Mi ricompongo subito e sistemo il berretto.  <<Cos'è il cappello dei mocciosi?>> indica la mia testa.

I suoi occhi non trasmettono nulla.

Nemmeno un emozione.

Ma è la tonalità della sua voce che fa intendere la sua presa in giro.

<<Non mi rispondi?>> mi rimbecca uno di quei sorrisini malefici.

Continuo a osservarlo, continuo a capire a che gioco sta giocando. Non capisco se è il tipico ragazzo sicuro di sé, pronto a conquistare il mondo e tutte le cazzate delle ragazzine sovraeccitate che gli andranno dietro,  oppure un coglione rimasto con la sindrome di Peter pan, ma una cosa lo frega.

Io non sono loro. E lui questo non lo sa.
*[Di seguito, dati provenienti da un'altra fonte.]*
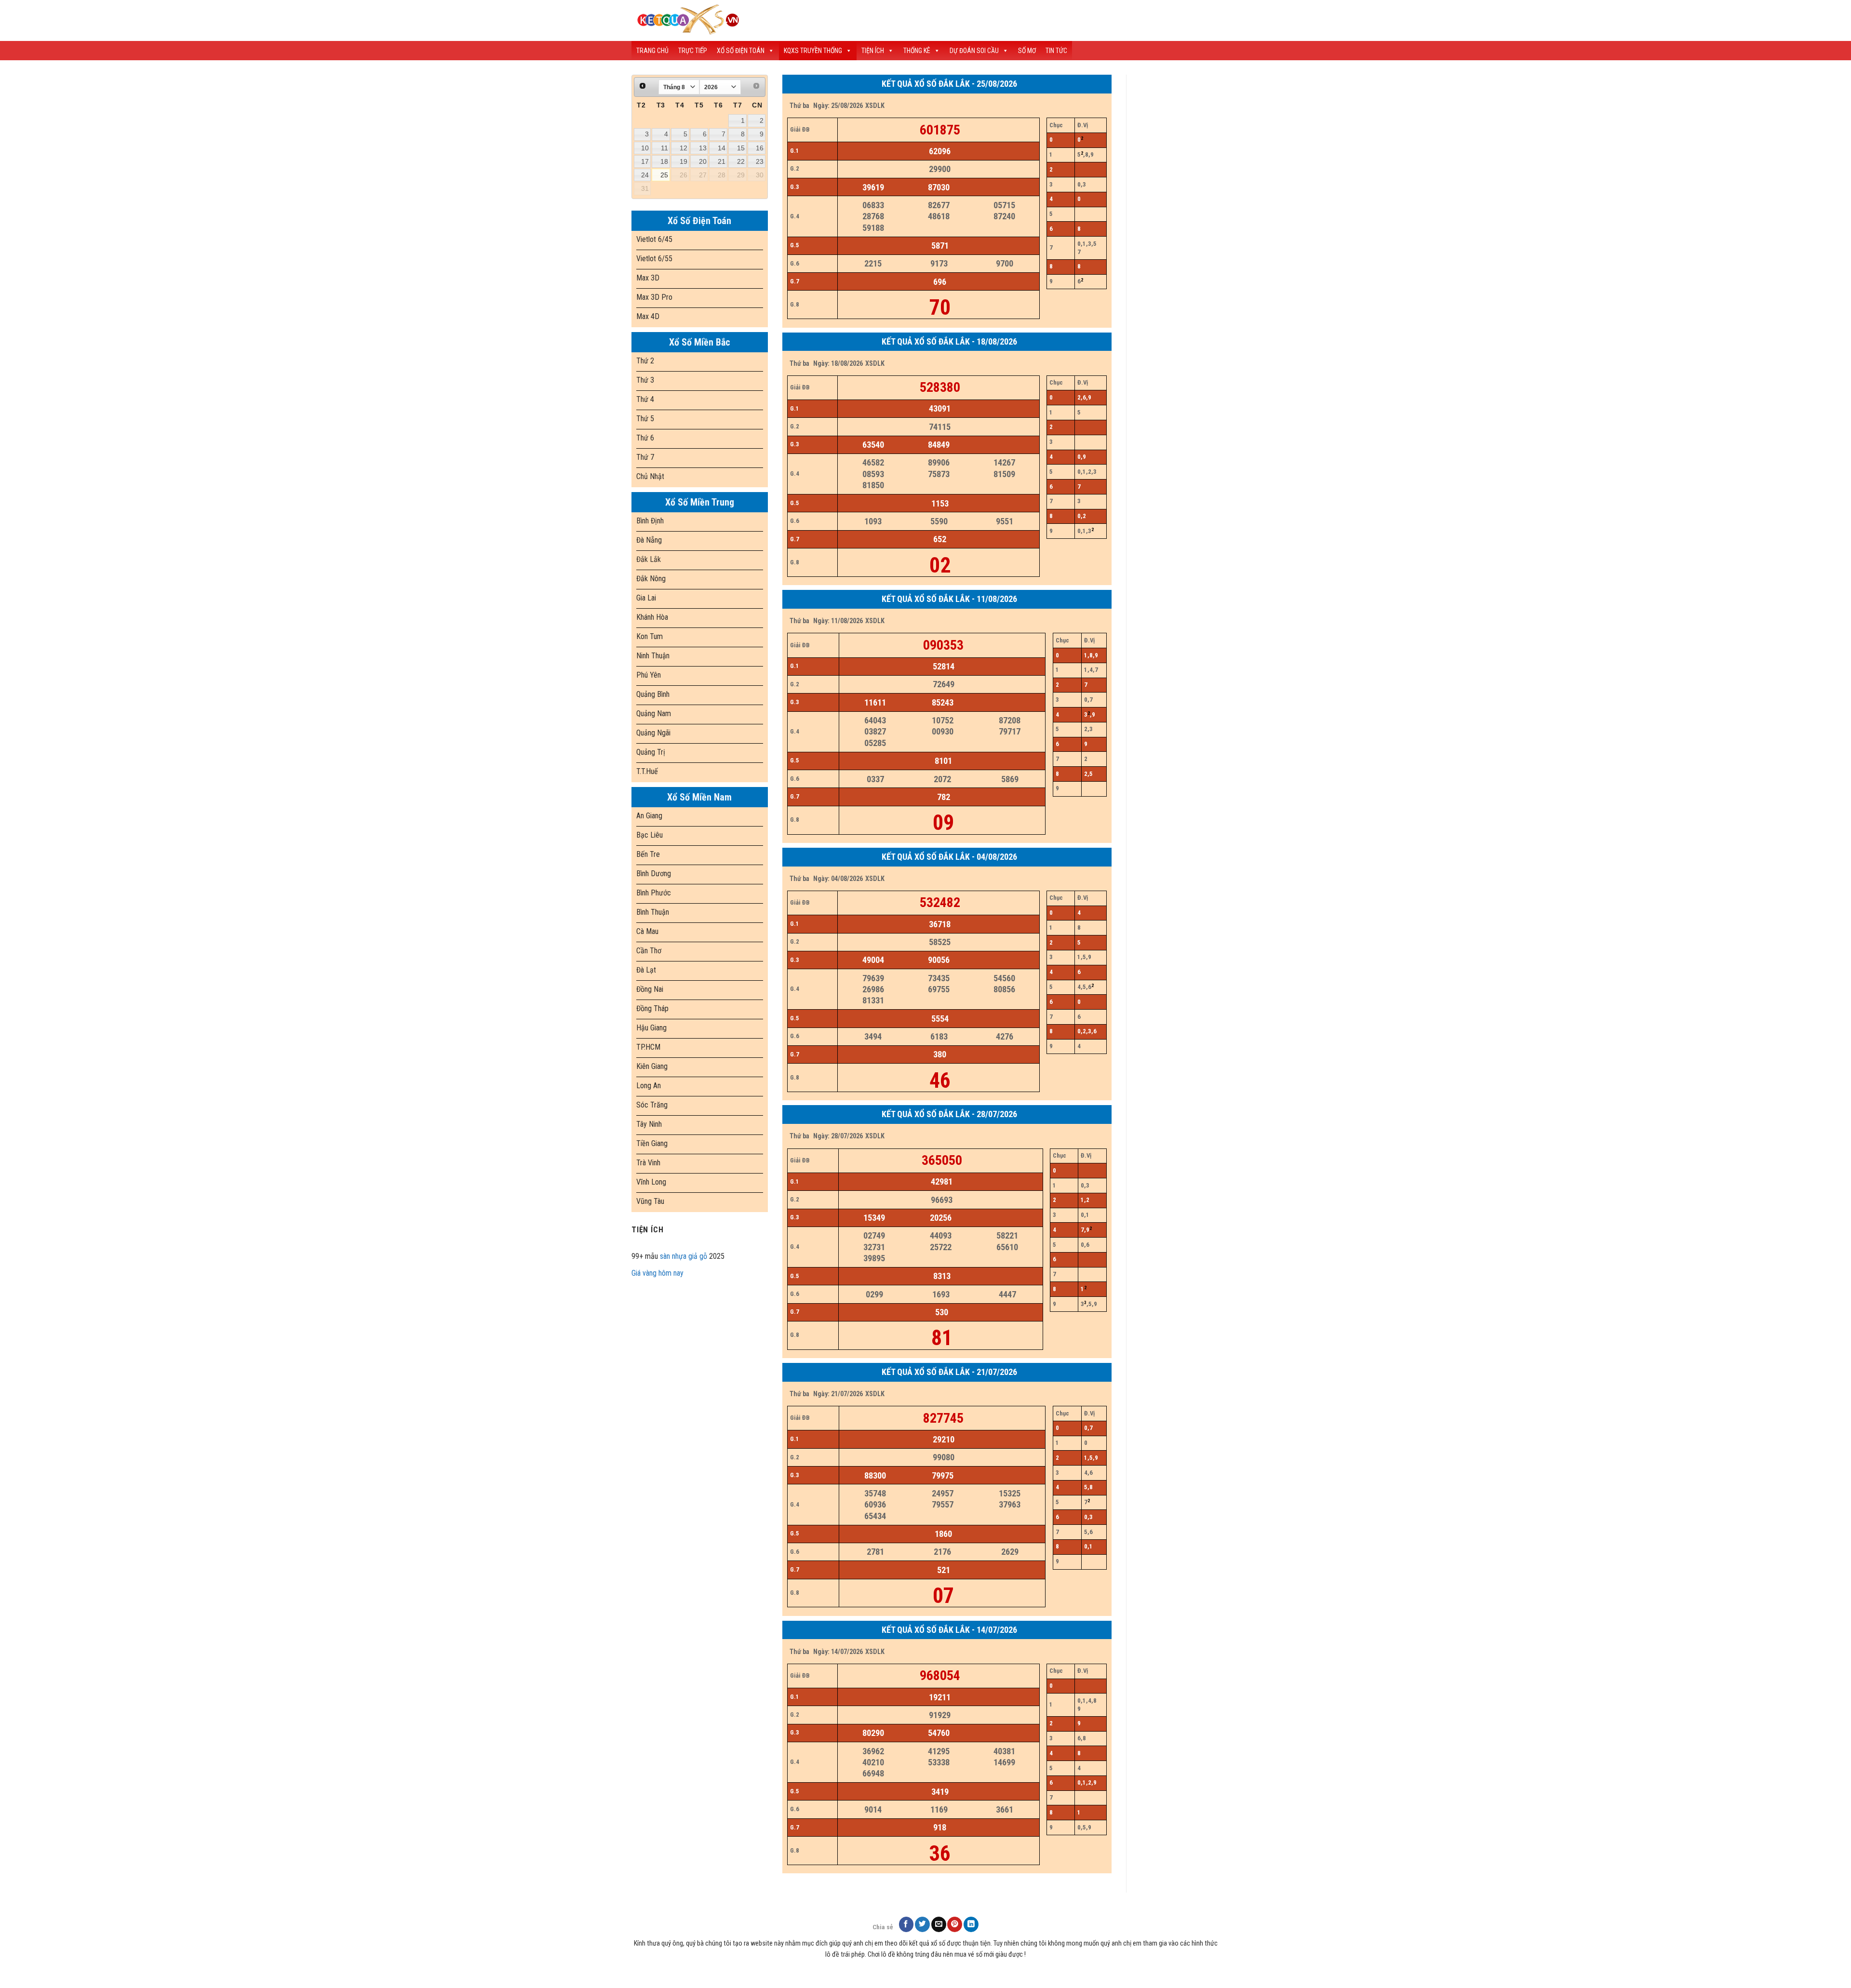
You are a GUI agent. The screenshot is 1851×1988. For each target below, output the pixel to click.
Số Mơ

<<Sto parlando con te ragazzina>> sento gli schiamazzi dei suoi amici ridere al mio fianco.

Gli mostro uno dei miei miglior sorrisi e gli alzo il dito medio, mandandolo semplicemente a fanculo. Un sovrasto di voci come se fosse un coro impazziscono al mio gesto, tranne lui che mi afferra dal polso, tirandomi di nuovo verso il mio sedile.

<<Nessuno mi gira le spalle>> mi sorride, ma la mia attenzione è catturata dalle fossette che gli contornano il viso.

Ma non credo sia il momento di pensare alle sue fossette ne tanto meno al suo viso Amy.